## [Dataset records]
########

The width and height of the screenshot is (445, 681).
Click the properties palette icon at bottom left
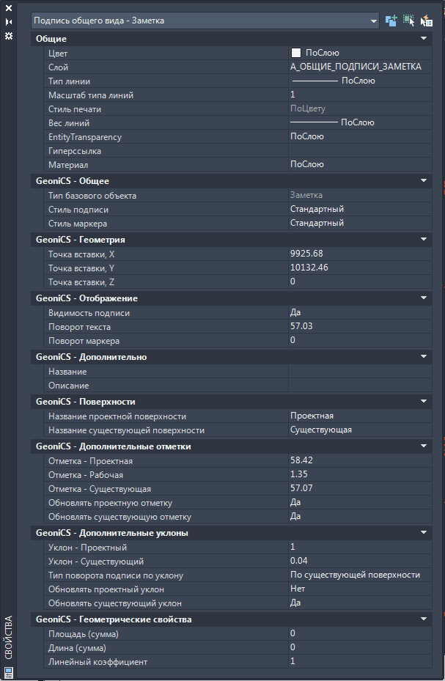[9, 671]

########

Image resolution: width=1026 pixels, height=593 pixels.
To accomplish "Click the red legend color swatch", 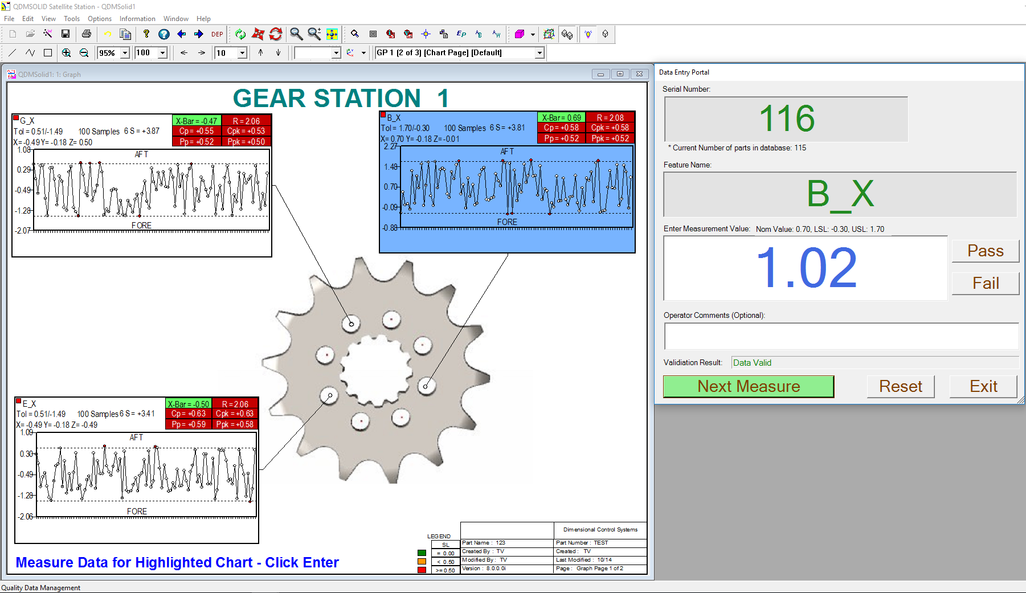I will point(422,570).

########

## [What the task requires]
Among the entries above, find every line holding "width" and copy it.

## [Exercise response]
The width and height of the screenshot is (445, 681).
Image resolution: width=1026 pixels, height=593 pixels.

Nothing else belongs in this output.